Asked why he left the private sector to enter state government, Brown explained he enjoyed his career working in senior housing with “a personal and professional passion” for serving those in assisted living with Alzheimer’s and other forms of dementia. He also developed a “passion for kids” through a variety of volunteer positions with groups like Big Brothers/Big Sisters, the YMCA, advocates for youth with cystic fibrosis, the zoo, and other groups.

When the governor asked him to consider government, Brown considered the matter and soon said yes.

He said he was impressed with “how collaborative and careful the process” was for the BeANeighbor initiative. A series of focus groups were held for clients and care-giving groups, as well as state employees. “It’s hard to express how well the agencies are working together in this process,” he said. 

Asked about the genesis of the idea and its implementation in such a short period of time (he only entered state government last summer), Brown said the initiative “was the governor’s idea. We were just the engine. He noticed a need and charged us to meet the need. The effort went from concept to liftoff from last October to mid-February, with a roughly 13-week span of direct work on the idea.”
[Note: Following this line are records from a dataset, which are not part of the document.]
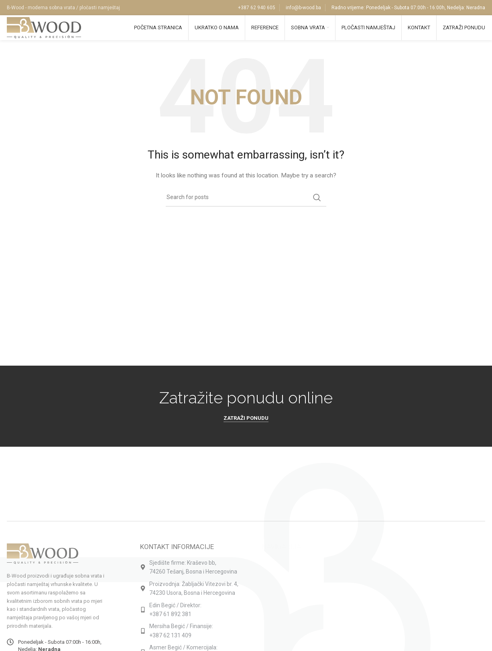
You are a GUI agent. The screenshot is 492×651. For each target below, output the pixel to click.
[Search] (246, 206)
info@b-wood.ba (303, 8)
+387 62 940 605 (256, 8)
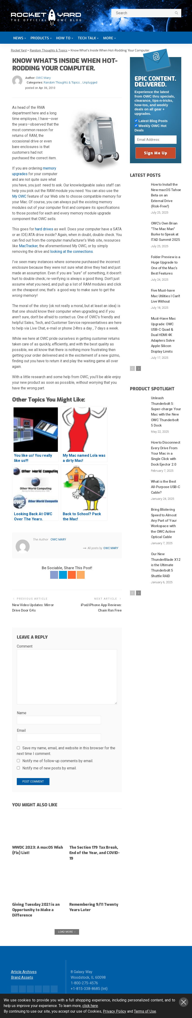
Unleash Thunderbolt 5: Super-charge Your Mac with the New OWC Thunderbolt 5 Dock (166, 391)
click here (90, 1006)
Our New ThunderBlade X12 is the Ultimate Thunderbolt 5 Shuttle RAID (166, 536)
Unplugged (89, 82)
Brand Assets (22, 977)
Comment (24, 645)
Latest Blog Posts (151, 121)
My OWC (19, 196)
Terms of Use (145, 1011)
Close (183, 1002)
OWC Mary (43, 78)
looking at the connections (71, 251)
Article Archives (24, 971)
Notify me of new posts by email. (49, 767)
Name (21, 712)
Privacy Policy (114, 1011)
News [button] (18, 38)
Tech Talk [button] (87, 38)
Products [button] (40, 38)
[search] (176, 13)
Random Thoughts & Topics (62, 82)
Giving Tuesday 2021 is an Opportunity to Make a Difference (37, 909)
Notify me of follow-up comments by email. (57, 760)
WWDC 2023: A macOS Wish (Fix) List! (34, 849)
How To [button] (63, 38)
Tocquevillian Civil Society

There is something distinctly American about Stitt’s aspirations in at least this area.

In the remarkable Democracy in America, French writer Alexis de Tocqueville described American habits of collaboration, formation of associations, and voluntary activity in the achievement of worthy goals.

What he actually described as a result of his travels across the United States during one of the “Great Awakenings” of our past was the development of a democratic republic that eschewed ready resort to government action, a place where people saw problems and sought to correct them without the force of centralized authority.
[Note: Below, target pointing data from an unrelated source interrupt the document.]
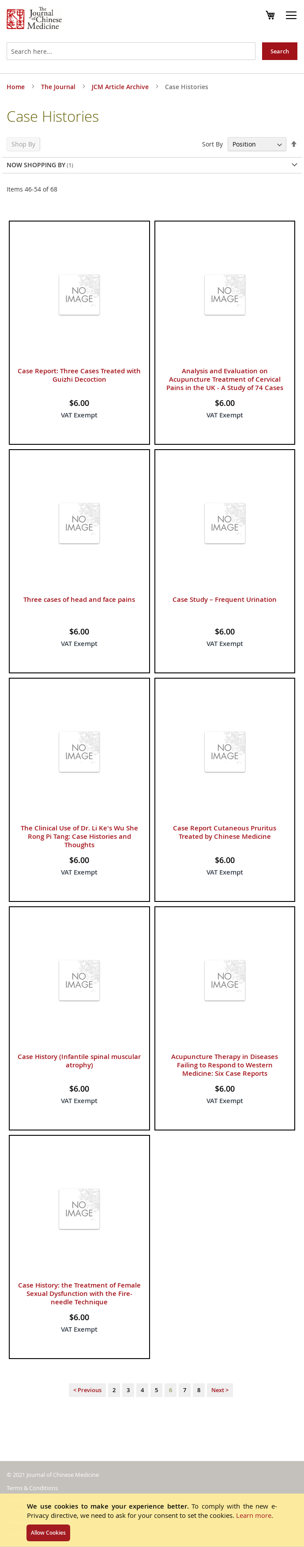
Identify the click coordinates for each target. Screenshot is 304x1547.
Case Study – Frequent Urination (225, 599)
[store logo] (34, 19)
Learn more (253, 1515)
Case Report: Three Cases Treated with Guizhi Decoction (79, 375)
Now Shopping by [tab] (36, 165)
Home (16, 87)
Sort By (212, 144)
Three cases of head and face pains (79, 599)
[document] (152, 1520)
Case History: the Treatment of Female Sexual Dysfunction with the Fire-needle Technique (79, 1293)
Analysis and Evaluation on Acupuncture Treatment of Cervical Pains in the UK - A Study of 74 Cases (224, 379)
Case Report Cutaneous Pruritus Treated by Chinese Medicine (224, 832)
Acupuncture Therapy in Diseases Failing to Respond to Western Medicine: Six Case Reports (224, 1065)
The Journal (59, 87)
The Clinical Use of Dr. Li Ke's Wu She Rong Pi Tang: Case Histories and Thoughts (79, 836)
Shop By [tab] (23, 144)
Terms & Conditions (32, 1488)
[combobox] (131, 51)
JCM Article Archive (121, 87)
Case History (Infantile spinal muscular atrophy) (79, 1061)
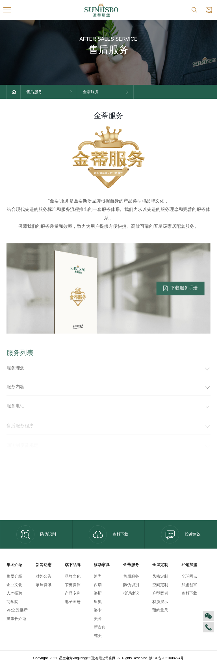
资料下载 (108, 534)
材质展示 (160, 601)
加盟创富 (189, 584)
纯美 (98, 635)
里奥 (98, 601)
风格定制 (160, 576)
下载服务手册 (180, 291)
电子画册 (73, 601)
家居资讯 (43, 584)
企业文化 (14, 584)
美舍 (98, 618)
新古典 (100, 627)
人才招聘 (14, 593)
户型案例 (160, 593)
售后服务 (131, 576)
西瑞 (98, 584)
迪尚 (98, 576)
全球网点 (189, 576)
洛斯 (98, 593)
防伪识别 (36, 534)
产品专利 (73, 593)
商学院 (12, 601)
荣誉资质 (73, 584)
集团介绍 (14, 576)
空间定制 (160, 584)
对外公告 (43, 576)
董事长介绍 (16, 618)
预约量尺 (160, 610)
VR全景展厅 (17, 610)
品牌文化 (73, 576)
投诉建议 (131, 593)
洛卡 (98, 610)
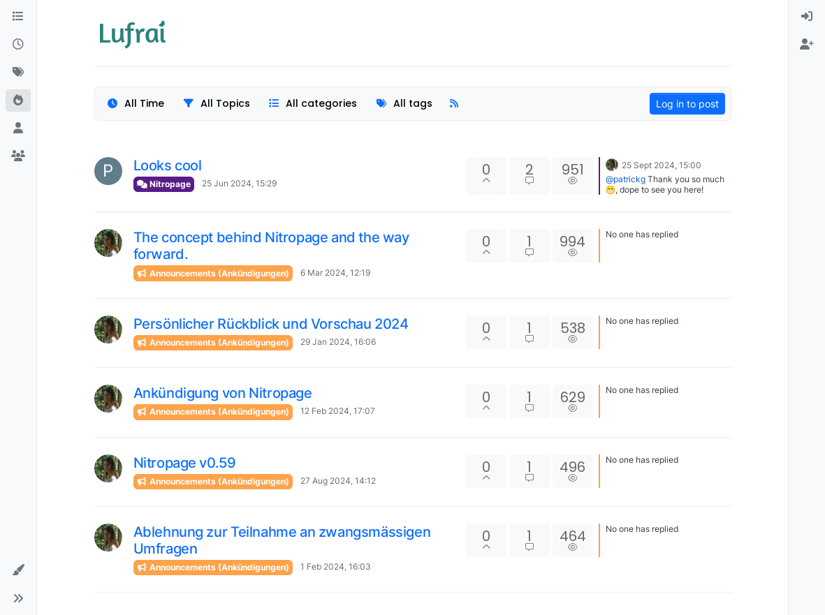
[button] (18, 570)
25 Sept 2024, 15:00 (661, 165)
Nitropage (164, 184)
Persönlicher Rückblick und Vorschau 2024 (271, 324)
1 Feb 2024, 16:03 (335, 566)
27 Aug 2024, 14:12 (338, 480)
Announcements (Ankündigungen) (213, 273)
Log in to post (687, 104)
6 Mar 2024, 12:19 (335, 272)
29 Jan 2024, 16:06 (338, 341)
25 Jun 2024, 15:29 (239, 183)
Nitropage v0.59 (184, 462)
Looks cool (167, 165)
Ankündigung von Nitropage (222, 393)
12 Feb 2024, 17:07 (337, 411)
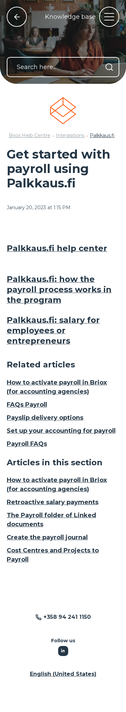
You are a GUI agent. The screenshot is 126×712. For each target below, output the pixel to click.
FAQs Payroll (27, 404)
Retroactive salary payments (52, 502)
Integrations (70, 135)
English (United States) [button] (63, 674)
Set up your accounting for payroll (61, 430)
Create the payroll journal (47, 537)
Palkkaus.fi (102, 135)
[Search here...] (63, 67)
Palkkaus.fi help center (57, 248)
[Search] (109, 67)
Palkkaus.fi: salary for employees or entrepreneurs (53, 330)
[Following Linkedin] (63, 651)
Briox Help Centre (29, 135)
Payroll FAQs (27, 444)
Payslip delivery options (45, 417)
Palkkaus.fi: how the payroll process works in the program (59, 289)
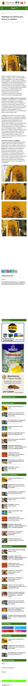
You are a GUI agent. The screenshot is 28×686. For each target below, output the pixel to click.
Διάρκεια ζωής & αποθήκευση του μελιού (16, 407)
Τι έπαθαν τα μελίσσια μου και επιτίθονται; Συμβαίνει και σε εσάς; (16, 539)
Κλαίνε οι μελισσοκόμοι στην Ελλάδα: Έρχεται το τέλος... (16, 440)
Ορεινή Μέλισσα (6, 21)
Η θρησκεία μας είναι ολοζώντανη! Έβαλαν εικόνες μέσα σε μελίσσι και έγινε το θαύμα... (16, 414)
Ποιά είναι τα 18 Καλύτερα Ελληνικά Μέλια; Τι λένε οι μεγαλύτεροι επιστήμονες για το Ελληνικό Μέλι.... (16, 609)
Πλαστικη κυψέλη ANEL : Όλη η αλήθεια (15, 427)
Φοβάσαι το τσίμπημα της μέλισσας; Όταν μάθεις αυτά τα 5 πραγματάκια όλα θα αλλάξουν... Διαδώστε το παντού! (16, 594)
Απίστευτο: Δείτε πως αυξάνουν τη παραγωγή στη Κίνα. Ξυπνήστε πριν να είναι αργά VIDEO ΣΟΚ (17, 586)
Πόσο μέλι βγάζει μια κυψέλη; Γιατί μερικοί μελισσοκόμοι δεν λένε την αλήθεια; (16, 461)
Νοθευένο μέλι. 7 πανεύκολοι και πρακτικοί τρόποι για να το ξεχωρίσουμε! (15, 533)
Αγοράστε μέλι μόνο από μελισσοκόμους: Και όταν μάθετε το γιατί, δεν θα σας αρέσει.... (16, 454)
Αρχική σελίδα (4, 12)
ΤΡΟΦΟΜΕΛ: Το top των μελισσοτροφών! (14, 468)
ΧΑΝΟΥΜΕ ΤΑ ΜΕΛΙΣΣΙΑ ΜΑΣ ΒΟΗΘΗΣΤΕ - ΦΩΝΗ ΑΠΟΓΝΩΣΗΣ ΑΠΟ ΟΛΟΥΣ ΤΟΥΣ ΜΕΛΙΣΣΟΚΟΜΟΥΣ (17, 447)
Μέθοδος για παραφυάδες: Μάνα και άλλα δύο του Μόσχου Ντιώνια (16, 433)
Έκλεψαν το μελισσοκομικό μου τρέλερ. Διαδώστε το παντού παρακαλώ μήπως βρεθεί (17, 617)
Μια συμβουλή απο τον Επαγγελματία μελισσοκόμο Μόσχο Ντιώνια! (16, 421)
Stitt supports wholesome cooperative efforts aiming to improve the lives of fellow citizens.

In this, he might find handy and sustaining the thoughts of Tocqueville: “The greatness of America lies not in being more enlightened than any other nation, but rather in her ability to repair her faults.”
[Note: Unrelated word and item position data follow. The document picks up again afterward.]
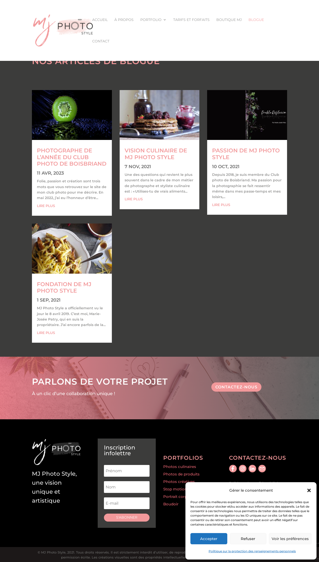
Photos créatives (179, 481)
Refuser (248, 538)
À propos (124, 20)
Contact (100, 41)
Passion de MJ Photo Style (246, 153)
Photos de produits (181, 474)
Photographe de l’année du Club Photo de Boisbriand (71, 157)
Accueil (100, 20)
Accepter (208, 538)
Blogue (256, 20)
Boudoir (170, 504)
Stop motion (175, 489)
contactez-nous (236, 387)
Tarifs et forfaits (191, 20)
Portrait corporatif (180, 496)
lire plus (46, 206)
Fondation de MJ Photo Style (64, 287)
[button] (309, 490)
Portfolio (150, 20)
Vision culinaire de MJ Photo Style (156, 153)
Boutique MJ (229, 20)
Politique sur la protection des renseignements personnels (252, 551)
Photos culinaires (179, 466)
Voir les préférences (290, 538)
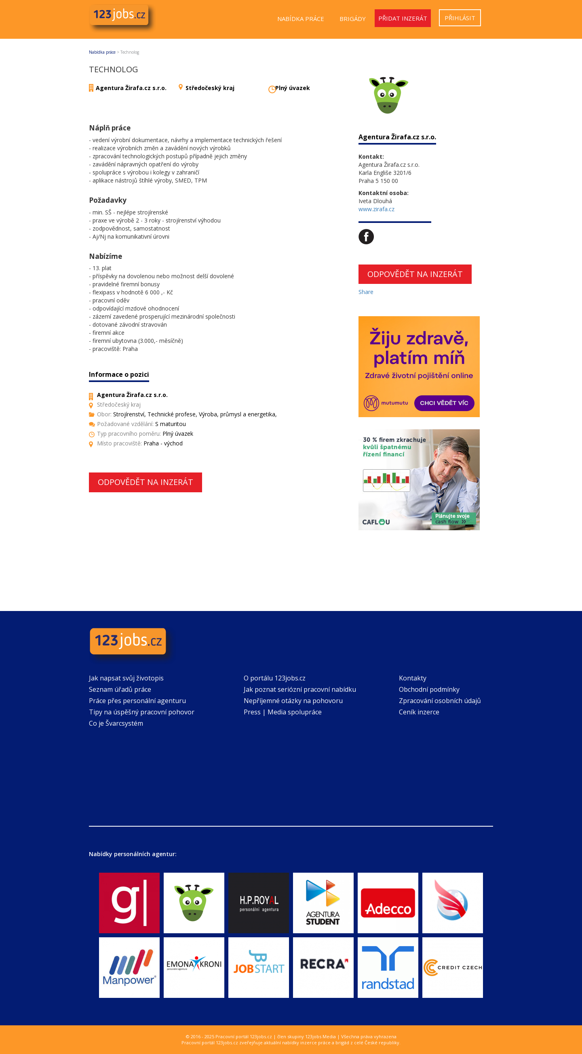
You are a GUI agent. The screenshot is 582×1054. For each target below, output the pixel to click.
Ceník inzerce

Tocqueville also reflected, “Americans of all ages, all stations of life, and all types of disposition are forever forming associations … In democratic countries knowledge of how to combine is the mother of all other forms of knowledge; on its progress depends that of all the others.”

And, it seems fitting that Stitt and his wife Sarah (engaged since day one in sincere efforts to improve services to those in need, particularly those in need of mental health services) kicked off this particular effort at a breakfast where prayers came from across the range of sincere petitioners for divine assistance.

A rationalist in some ways, Tocqueville nonetheless articulated what the thread formed through faith and action yields for those who seek to live free: “Despotism may govern without faith, but liberty cannot. How is it possible that society should escape destruction if the moral tie is not strengthened in proportion as the political tie is relaxed? And what can be done with a people who are their own masters if they are not submissive to the Deity?” 

The governor’s refreshing BeANeighbor initiative brings to mind the continued vibrancy of American optimism, catalogued so brilliantly in Tocqueville’s understanding of Americans’ restrained hope and rational optimism. 

In this effort, Stitt has made a strong start. Should the ranks of collaborators increase and efforts be sustained, this could be his most long-lasting legacy.

Patrick B. McGuigan


A member of the Oklahoma Journalism Hall of Fame, Patrick B. McGuigan (M.A. in history, Oklahoma State University) is founder of CapitolBeatOK, an online news service, and editor of The City Sentinel, an independent newspaper. He is the author of three books, including “Ninth Justice: The Fight for Bork,” and editor of seven books. A state-certified teacher with 10 teaching certifications, he has written extensively on education and other public policy issues.